Hydropower at Vattenfall’s R&D centre - where tradition meets innovation

Mats Billstein, Vattenfall's portfolio manager for hydropower at the R&D centre in Älvkarleby, looks like a giant as he walks among the various models in the centre's largest hall. The light from the windows along the walls and in the ceiling glitters in the water rushing through the model of a hydroelectric power plant that forms part of the hangar-like premises.

“Here we have the opportunity to conduct large-scale experiments,” says Billstein. “The size of the models means that the results are very close to reality.”

Vattenfall's R&D centre is a building with a long history. Operations began back in 1943, but the oldest remaining parts are ten years younger. Since then, new parts have been added in a way that means the old premises are constantly encountering new technology: here, robot dogs roam freely on the hangar's steep stairs and dragonfly-like drones are sent out from the office building's roof terrace. The aim is for the drones to be used, among other things, to carry out inspection rounds in inaccessible environments around hydroelectric power plants or to examine turbines from the inside.

The centre is located in Älvkarleby, a small town in central Sweden that is perhaps best known for its high-quality sport fishing, but which is also an excellent environment for energy research. Its proximity to the Dalälven River, which flows quietly just outside the reception area, and the hydroelectric power plant located in the town made it a natural choice for the centre's location.

Mats Billstein, Vattenfall's portfolio manager for hydro power at the R&D centre in Älvkarleby, looks like a giant as he walks among the various models in the centre's largest hall.

Globally and locally important 

Although there have been periods over the years when the focus has been on nuclear power or wind power, hydropower is something that the staff here constantly return to. Obviously for a reason – this power source continues to be one of the most important from a global perspective, but perhaps above all from a local perspective. Globally, hydropower accounts for around 15 per cent of total energy production and is the largest renewable source. For Sweden, that figure is over 40 per cent.

Like many of the buildings here in the Älvkarleby Centre, hydropower also has a long history. The plants began to be used on a larger scale as early as the late 19th century, and then grew steadily throughout much of the first half of the 20th century.

Improving and updating 

Like many other things that have been around for a long time, are well established and work as they should, it is easy to take hydropower for granted. Its technology is established and production is stable.

“I don't see any revolutionary technological advances happening in hydropower,” says Billstein. “Much of the focus is on improving and updating what has worked well for so long, but also on coming up with solutions for things that could be better.”

In the concrete laboratory, for example, tests are being conducted with alternative binders to reduce the climate footprint of this key building material in hydroelectric power plants. The concrete is pressed, bent and pulled, all to see if it can replace more carbon-intensive and traditionally produced materials.

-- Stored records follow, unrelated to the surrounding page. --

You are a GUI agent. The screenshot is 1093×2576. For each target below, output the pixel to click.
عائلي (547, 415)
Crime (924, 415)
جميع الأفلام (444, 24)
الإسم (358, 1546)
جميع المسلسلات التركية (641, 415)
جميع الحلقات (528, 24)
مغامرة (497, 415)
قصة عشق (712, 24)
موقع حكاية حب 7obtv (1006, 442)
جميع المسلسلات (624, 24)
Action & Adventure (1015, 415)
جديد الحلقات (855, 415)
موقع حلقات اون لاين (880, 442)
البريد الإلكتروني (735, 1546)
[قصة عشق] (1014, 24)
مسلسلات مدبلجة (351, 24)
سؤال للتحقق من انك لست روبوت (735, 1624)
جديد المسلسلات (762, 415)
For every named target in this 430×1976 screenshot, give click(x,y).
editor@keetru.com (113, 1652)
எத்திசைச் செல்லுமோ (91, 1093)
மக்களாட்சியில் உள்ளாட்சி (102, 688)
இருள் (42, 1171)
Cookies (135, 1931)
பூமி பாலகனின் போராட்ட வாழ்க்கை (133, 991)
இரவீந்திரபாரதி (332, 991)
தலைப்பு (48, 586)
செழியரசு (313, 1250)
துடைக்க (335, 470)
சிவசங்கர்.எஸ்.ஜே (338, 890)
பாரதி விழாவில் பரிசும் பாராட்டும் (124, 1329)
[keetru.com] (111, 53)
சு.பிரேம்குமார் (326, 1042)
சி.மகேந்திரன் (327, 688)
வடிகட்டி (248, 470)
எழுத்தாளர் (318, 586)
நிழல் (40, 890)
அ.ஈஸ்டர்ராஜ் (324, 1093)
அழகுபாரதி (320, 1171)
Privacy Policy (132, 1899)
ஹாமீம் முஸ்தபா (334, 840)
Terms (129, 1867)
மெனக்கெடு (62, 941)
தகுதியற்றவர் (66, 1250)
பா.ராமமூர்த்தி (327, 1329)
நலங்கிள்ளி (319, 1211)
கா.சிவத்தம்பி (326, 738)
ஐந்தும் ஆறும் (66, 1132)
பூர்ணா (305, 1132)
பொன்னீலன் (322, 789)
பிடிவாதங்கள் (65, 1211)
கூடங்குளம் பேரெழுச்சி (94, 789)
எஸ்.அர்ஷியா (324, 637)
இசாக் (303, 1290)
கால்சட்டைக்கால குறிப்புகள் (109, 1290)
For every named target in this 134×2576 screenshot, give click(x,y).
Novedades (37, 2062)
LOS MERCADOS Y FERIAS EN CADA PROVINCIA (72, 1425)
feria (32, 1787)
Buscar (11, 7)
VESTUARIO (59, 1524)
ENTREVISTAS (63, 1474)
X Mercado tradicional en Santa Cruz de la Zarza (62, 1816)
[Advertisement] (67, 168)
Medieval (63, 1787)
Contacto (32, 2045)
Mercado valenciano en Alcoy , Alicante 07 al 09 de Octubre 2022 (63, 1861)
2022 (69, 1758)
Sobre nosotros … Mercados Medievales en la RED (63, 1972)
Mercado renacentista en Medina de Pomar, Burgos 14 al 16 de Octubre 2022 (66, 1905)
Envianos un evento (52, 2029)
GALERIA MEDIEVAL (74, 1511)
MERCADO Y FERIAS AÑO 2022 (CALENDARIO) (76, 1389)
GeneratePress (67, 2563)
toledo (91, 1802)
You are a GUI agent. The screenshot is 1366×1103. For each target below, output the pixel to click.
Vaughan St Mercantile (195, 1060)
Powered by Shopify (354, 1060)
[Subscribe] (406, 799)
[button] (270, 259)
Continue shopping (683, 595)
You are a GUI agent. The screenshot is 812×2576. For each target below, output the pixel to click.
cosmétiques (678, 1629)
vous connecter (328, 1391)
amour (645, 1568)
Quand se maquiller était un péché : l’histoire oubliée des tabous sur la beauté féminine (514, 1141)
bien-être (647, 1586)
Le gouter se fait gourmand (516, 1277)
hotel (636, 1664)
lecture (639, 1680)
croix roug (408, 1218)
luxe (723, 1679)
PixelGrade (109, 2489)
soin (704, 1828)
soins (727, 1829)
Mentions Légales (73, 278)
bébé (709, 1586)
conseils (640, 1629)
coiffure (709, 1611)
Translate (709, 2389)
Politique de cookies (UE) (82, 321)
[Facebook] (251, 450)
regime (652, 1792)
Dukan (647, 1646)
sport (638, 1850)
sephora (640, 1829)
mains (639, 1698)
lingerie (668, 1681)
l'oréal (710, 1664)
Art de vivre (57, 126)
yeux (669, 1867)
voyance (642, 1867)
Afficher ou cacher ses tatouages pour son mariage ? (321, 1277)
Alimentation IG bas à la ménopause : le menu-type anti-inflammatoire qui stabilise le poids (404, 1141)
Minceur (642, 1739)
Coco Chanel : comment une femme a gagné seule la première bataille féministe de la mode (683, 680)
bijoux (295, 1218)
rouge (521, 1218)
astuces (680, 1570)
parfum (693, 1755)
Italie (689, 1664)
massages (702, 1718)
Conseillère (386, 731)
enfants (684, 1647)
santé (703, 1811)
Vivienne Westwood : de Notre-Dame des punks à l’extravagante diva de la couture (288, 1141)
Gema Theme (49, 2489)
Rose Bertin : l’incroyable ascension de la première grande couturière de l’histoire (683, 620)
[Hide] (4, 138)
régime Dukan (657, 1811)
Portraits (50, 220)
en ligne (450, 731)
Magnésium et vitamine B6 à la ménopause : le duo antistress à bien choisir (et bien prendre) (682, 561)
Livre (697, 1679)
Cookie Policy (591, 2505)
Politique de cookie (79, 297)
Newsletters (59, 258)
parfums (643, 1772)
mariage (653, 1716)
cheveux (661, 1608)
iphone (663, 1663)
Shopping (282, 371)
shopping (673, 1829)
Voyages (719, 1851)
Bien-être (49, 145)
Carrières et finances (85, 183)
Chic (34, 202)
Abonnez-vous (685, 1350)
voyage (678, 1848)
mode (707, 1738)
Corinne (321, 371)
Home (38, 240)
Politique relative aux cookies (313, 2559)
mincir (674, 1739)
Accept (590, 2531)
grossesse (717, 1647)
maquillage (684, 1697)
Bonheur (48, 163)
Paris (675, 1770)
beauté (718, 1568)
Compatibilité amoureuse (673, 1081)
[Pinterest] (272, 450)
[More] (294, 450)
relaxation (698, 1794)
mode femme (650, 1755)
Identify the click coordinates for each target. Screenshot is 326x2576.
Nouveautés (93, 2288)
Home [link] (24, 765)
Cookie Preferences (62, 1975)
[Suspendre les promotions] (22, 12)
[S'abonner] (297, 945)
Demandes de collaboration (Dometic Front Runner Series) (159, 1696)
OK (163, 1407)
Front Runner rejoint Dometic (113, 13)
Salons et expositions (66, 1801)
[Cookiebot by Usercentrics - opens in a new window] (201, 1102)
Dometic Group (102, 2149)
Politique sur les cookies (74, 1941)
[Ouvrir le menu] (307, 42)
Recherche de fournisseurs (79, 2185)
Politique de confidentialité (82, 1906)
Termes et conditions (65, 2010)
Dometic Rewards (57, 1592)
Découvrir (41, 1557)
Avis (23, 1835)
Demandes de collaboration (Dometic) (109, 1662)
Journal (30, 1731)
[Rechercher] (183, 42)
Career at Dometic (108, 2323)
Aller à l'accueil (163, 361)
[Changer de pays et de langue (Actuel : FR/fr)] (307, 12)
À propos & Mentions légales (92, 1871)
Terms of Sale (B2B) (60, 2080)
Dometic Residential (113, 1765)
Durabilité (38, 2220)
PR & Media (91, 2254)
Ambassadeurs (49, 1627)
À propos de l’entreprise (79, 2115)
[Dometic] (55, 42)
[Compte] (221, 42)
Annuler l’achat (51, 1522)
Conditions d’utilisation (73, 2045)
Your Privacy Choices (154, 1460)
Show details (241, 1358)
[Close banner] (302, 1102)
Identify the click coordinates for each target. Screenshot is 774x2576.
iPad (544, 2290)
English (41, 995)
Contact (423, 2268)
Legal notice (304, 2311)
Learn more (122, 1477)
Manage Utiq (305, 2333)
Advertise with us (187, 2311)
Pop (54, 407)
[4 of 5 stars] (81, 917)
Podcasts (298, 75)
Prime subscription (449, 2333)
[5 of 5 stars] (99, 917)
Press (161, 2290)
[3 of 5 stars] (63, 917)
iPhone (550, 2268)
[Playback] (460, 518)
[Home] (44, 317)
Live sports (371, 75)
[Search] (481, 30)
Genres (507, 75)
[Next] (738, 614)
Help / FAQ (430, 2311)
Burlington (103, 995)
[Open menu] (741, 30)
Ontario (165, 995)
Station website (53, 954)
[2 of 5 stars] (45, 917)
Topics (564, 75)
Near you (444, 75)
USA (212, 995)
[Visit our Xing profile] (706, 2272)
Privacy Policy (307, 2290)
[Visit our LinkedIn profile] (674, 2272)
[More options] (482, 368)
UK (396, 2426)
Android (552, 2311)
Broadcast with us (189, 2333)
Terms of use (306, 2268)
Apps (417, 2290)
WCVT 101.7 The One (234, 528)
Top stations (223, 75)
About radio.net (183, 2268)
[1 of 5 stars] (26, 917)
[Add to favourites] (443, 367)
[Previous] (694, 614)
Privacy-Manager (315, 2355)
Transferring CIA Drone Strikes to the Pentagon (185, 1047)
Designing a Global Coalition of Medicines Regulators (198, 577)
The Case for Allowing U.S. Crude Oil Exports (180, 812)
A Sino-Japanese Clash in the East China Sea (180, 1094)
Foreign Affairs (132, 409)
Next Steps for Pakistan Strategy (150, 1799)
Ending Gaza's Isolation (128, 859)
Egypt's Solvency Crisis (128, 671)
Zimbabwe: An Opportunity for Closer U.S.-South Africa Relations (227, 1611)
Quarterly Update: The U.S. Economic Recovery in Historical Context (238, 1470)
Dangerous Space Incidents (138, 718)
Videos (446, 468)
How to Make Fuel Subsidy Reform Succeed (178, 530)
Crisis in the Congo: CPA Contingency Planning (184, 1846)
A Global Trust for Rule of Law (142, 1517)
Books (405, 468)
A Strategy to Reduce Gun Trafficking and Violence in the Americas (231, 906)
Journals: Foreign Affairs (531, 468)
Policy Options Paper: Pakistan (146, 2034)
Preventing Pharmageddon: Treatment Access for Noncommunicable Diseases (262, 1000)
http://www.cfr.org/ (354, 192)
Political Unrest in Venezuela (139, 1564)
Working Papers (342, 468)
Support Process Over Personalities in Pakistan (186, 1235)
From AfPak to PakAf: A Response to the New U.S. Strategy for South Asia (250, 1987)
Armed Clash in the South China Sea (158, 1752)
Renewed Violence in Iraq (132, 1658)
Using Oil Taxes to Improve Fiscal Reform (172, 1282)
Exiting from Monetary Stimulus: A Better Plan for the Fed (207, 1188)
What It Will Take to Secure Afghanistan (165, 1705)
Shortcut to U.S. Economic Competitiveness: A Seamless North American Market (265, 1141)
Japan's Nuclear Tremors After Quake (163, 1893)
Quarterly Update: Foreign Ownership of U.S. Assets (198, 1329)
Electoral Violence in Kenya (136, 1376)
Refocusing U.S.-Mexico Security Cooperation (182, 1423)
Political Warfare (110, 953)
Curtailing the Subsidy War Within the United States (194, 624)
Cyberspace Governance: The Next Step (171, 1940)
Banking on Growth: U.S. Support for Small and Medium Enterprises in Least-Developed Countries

In one hall, the contour of an embankment dam can be seen. In here, a 20 meter wide and four meter high embankment dam was built according to standard procedures. Except for one big difference – the dam had several built in defects. The aim for the researchers was to evaluate different non-destructive geophysical methods for dam surveillance in this unique blind test. Now, the dam is dismantled, the results are under evaluation and the planning for the next test dam to be built is on-going.

“Here we have the opportunity to conduct large-scale experiments,” says Billstein. “The size of the models means that the results are very close to reality.”

A new type of wear and tear

At the same time, consideration is also being given to using other, less carbon-based lubricants, as well as biodiversity, of course, with various solutions for both upstream and downstream migration for fish.

In an adjoining hall, a large generator model is also being tested by repeatedly starting and stopping it. The idea is to understand how generators wear out when hydropower becomes increasingly erratic as it balances out weather-dependent power sources.

“Future operations will involve much more starting and stopping, which will increase wear and tear on the facilities. We need to understand how this wear occurs and what drives it. This will help us to dimension and order the right plants and make it easier to use the right components that can cope with this changed mode of operation.”

World class laboratory capacity 

Billstein takes us on a tour through the various stages that led the staff here to the giant model we see in the largest hall. We visit the workshop where some parts of the model are welded together and others are cut with millimetre precision. The idea behind building the large models is to make the circumstances and conditions as close to reality as possible.

“This is how we differ from academic research”, says Billstein. “Our research is very business-oriented. Most of what we do here will be implemented in one way or another. I usually describe our research as filling a toolbox. The more tools we have, the greater the likelihood of being able to solve the problems or meet the demands that society will place on Vattenfall in different situations.”

What is the most enjoyable aspect of working here?

“This environment and laboratory capacity are unmatched anywhere else in Sweden, and perhaps even in Europe. That is what makes it so exciting and enjoyable. We actually see the results of our research being implemented and put to practical use.”